Why surfing is more than the smooth art of dancing on a wave

Photo: Jeremy Koreski

Roxanne Rivard Theriault

October 19, 2015

There’s something we forget way too often while we are surfing, and it’s the whole process behind it. Every morning, we wake up at dawn, drink our black coffee, eat a big breakfast filled with chia seeds and look out the window if we are lucky (or Surfline, if you prefer). We grab our wetsuits, get ready to brave the cold, get in the car, and head to our favorite surf spot (or the closest one, when we’re extra tired). We do these same actions every day, putting our life on repeat. Then, we go surf, hoping our friends will be there so we can share that moment with them or to surf alone, just to enjoy a of that escape from everyday realities, while everyone else are still in bed, dreaming of something more common. More normal.

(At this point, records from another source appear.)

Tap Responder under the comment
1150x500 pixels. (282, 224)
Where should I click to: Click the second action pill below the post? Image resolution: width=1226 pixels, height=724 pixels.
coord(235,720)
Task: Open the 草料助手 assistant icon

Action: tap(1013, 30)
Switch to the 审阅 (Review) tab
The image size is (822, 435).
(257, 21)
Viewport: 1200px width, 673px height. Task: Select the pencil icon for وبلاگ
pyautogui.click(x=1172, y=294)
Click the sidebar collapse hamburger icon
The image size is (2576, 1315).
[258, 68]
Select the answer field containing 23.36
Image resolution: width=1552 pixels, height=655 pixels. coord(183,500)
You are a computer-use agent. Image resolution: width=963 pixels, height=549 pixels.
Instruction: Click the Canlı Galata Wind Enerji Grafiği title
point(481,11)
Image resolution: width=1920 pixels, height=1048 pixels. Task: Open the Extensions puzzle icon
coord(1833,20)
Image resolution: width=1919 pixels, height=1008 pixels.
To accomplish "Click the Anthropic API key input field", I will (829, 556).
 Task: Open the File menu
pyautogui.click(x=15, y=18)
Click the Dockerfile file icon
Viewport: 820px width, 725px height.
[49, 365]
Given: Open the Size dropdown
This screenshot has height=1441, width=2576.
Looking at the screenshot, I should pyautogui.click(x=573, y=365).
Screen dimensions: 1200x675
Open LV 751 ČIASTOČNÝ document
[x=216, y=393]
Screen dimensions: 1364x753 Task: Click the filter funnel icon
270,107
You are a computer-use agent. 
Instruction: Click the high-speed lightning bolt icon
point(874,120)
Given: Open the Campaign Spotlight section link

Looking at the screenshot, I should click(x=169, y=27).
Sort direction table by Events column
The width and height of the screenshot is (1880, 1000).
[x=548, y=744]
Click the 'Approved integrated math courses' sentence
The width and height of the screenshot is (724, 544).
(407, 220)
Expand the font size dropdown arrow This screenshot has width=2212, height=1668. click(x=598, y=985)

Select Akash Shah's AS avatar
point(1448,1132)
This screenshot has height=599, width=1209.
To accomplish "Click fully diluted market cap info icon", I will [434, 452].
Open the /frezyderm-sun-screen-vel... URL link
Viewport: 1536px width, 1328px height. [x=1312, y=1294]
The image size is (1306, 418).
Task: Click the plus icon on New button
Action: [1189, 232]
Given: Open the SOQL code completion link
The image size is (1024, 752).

Less addictive. After the session, we get back to reality and carry out the rest of our daily routine. Then, repeat.

Photo: Jeremy Koreski

While doing these actions, we never take the time to think about why we’re here. Why we can be in the water, with a surfboard that may or may not be made by our hands and a wetsuit that protects us from freezing water our body is submerged in. We’re never thinking about the fight some people have made in the past to protect that spot, that place where we can let our minds wander while being touched by the purity of nature. Sometimes the location is even man-made, which is not something natural, but it still gives us a perfect wave to surf on. We’re never thinking of the people that inspired us in our processes, in our surfing. These people that are human beings living with a passion that has driving them mad. We’re never thinking of our dad that taught us at six years old how to conquer our fear of the ocean and learn how to understand what it takes to surf. We’re never aware of our surroundings, that beauty that surrounds us until we break out of that ‘in-the-moment’ Trans. All we’re doing is waiting for that perfect wave, looking forward to it, and remaining calm. An endless wait that teaches us patience.

Adam Chilton Photo

Noah Cohen above the lip. Photo: Adam Chilton

What would happen if you took the time, only once a week, to understand the beauty you are surrounded by. As everything in life, everything we do is taken for granted. Which isn’t wrong, but what happens when that thing disappears? You feel lost, almost broken. So, what I am telling you, isn’t to go and kiss the ground where you can walk on. Not to write every day to your dad or that special someone that they are the best for teaching you how to surf, not to Facebook or Instagram your shaper to tell him he’s awesome. I am not telling you to be an exhausting happy-thankful-freak every day. Just, once in a while, enjoy the moment. Go to the sea. Look around, and see the trees. See the mountains, feel the water capture you, miss a wave to watch the sun slowly rise. Take a day off and ask your shaper to teach you how to shape. The sport itself is from that simple action, and it’s an art. Learn how to do it, be grateful for the hard work it means. Be curious about your wetsuits, select brands that are making a difference. Protect the surf spots you like and that you don’t want civilization to change. Sometimes, it’s good to make it stay as it was 100 years ago. No need for big hotels next to the beach. Protect the friends around you that share the ocean with you. Take care of everything that depends on that body of water for survival (Fish, whales, sharks, coral, sea-weed etc). That’s symbiotic. Sharing the same place with someone or something also means respecting it.

Photo: Marcus Paladino

Photo: Marcus Paladino

Being thankful for the little things doesn’t take much time, but it does make a big impact. Even with your surfing. If you understand how the ocean works, you can be the best at it. Understand your surroundings and appreciate it for what it is and life will become beautiful.